Inspector for debugging

from jsrun import Runtime, InspectorConfig, RuntimeConfig

# Configure inspector at runtime creation
inspector_config = InspectorConfig(
    display_name="My Runtime",
    wait_for_connection=False
)
config = RuntimeConfig(inspector=inspector_config)

with Runtime(config) as rt:
    # Get inspector endpoints
    endpoints = rt.inspector_endpoints()
    if endpoints:
        print(f"DevTools: {endpoints.devtools_frontend_url}")
        print(f"WebSocket: {endpoints.websocket_url}")

    rt.eval("debugger; console.log('Debug me!')")

Creating snapshots for faster startup

from jsrun import SnapshotBuilder

# Create snapshot with bootstrap code
builder = SnapshotBuilder()
builder.execute_script("myLib.js", "globalThis.myLib = { version: '1.0' };")
snapshot = builder.create_snapshot()

# Use snapshot when creating runtimes
from jsrun import Runtime, RuntimeConfig

config = RuntimeConfig(snapshot=snapshot)
with Runtime(config) as rt:
    # myLib is already available, no need to re-initialize
    result = rt.eval("myLib.version")

Streaming between JavaScript and Python

import asyncio
from jsrun import Runtime

async def main():
    with Runtime() as rt:
        # Python async iterable → JS ReadableStream
        async def data_generator():
            for i in range(5):
                yield {"count": i}
                await asyncio.sleep(0.1)

        stream_id = await rt.create_js_stream_from_python(data_generator())
        rt.eval(f"globalThis.myStream = __jsrun_get_stream__({stream_id})")

        # Consume in JavaScript
        result = await rt.eval_async("""
            const reader = myStream.getReader();
            const chunks = [];
            while (true) {
                const {done, value} = await reader.read();
                if (done) break;
                chunks.push(value);
            }
            chunks
        """)
        print(result)  # List of chunks

asyncio.run(main())

File Organization

  • src/lib.rs: PyO3 module definition, exception types
  • src/runtime/mod.rs: V8 platform initialization, re-exports
  • src/runtime/runner.rs: Thread spawning, event loop, RuntimeCoreState and RuntimeDispatcher
  • src/runtime/handle.rs: RuntimeHandle API
  • src/runtime/python/: Python bindings split into modules:
    • runtime.rs: Python Runtime class
    • bridge.rs: JS-Python async bridges
    • error.rs: Error conversion utilities
    • stats.rs: Runtime statistics exports
    • snapshot.rs: Snapshot builder bindings
  • src/runtime/config.rs: Configuration builder
  • src/runtime/ops.rs: Op registry and permissions
  • src/runtime/loader.rs: Module loading and resolution
  • src/runtime/inspector.rs: Chrome DevTools protocol server
  • src/runtime/snapshot.rs: Snapshot creation and management
  • src/runtime/stream.rs: Streaming bridge (JS ↔ Python)
  • python/jsrun/__init__.py: Python package with context-local runtime API
  • tests/: Python integration tests
  • examples/: Usage examples including threading, modules, inspector
  • docs/: MkDocs documentation site

Common Pitfalls

  1. Not closing runtimes: When using Runtime() explicitly, always use context manager or call .close().
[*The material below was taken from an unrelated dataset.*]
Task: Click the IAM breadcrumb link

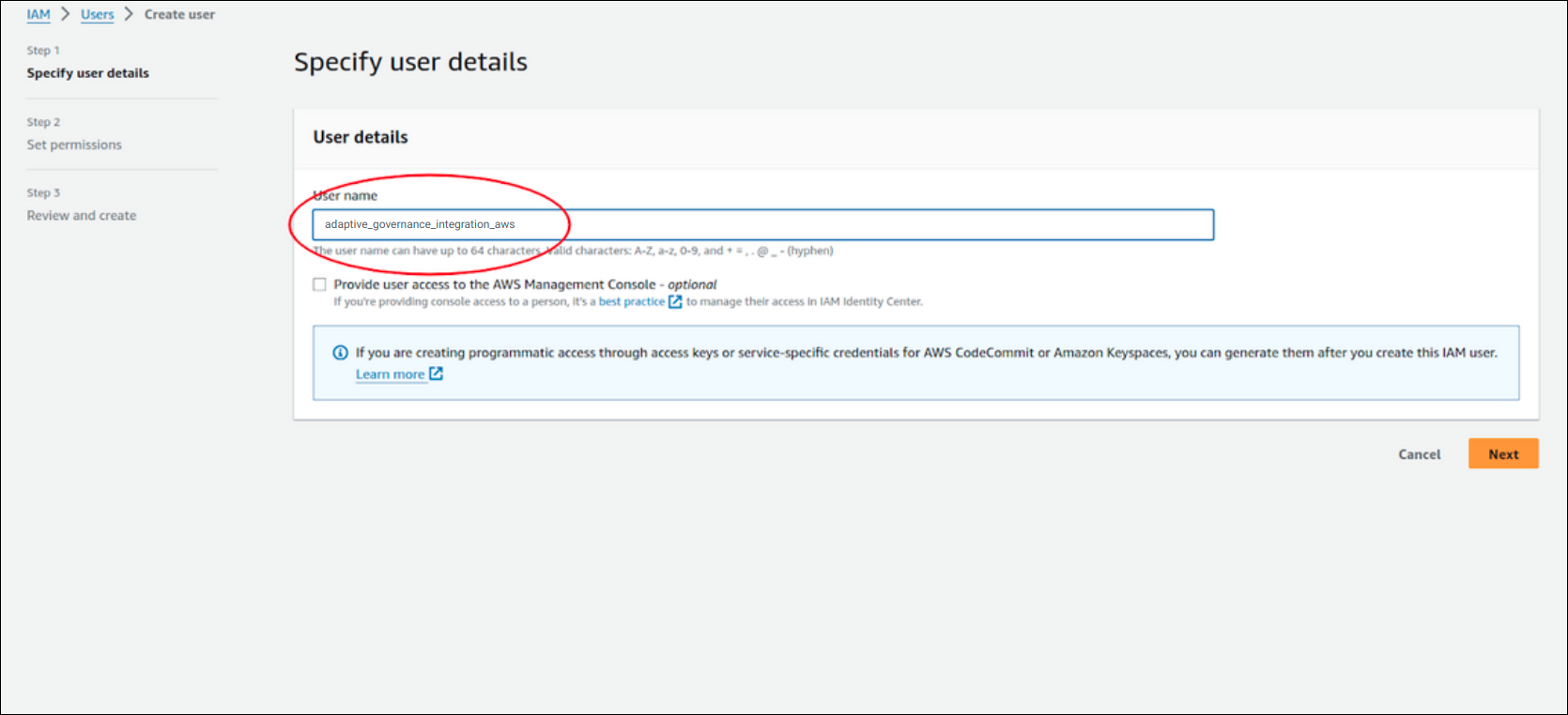Action: pyautogui.click(x=38, y=14)
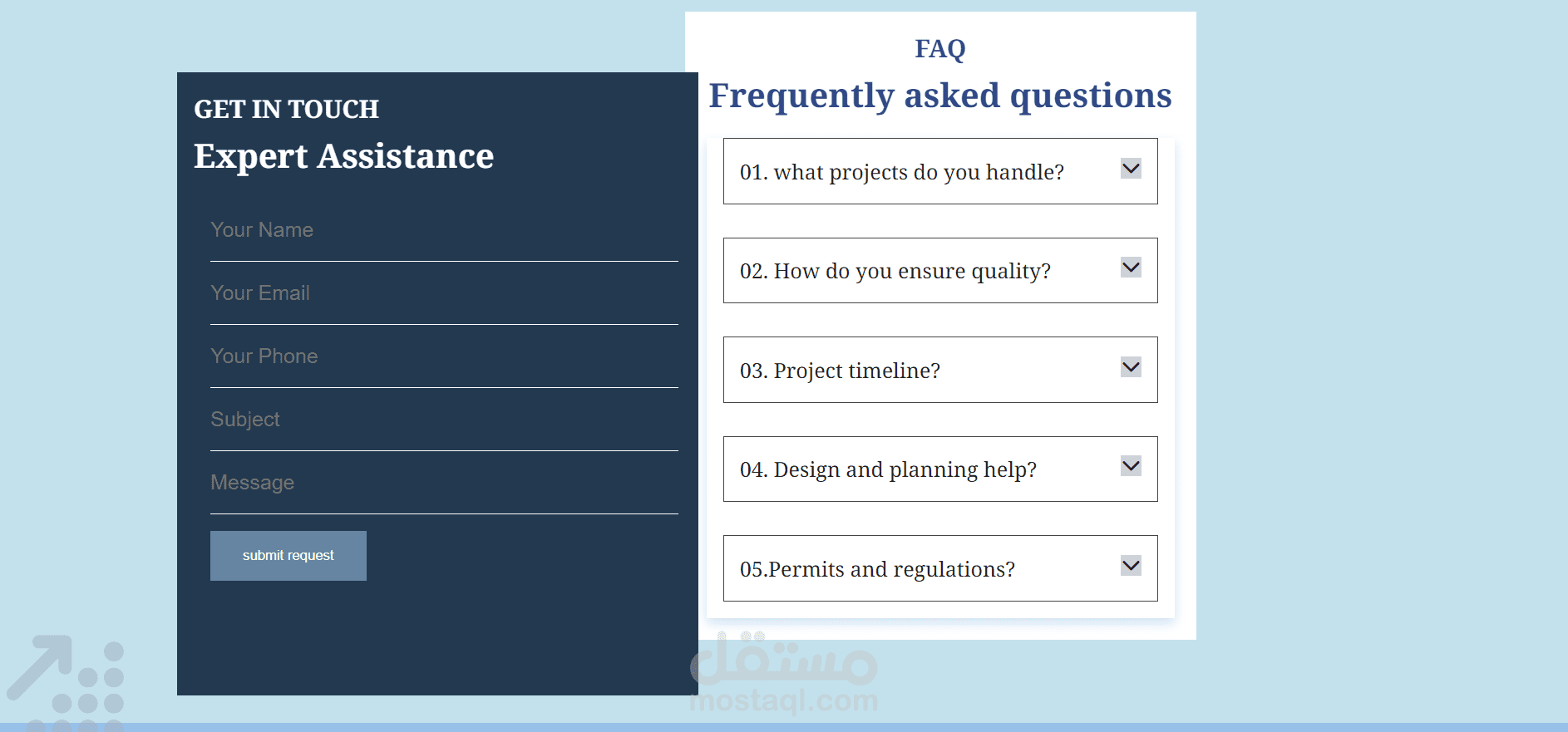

The context-local API (jsrun.eval()) handles cleanup automatically.

  2. Op permission mismatches: Ops requiring permissions will fail if runtime not granted those permissions via RuntimeConfig.

  3. Infinite promises: Using eval_async without timeout on never-resolving promises will hang. Always consider timeout for untrusted code.

  4. Module resolution order: Custom resolver is checked first, then static modules. Return None from resolver to fall back to static modules.

  5. Streaming lifecycle: JavaScript streams created from Python iterables must be consumed completely or explicitly released to avoid resource leaks.

  6. Context-local runtime confusion: Each asyncio task and thread gets its own isolated runtime via jsrun.eval(). If you need shared state, use Runtime() explicitly and pass it around.

  7. Inspector blocking: Setting wait_for_connection=True in InspectorConfig will pause execution until DevTools connects. Use False for non-blocking debugging.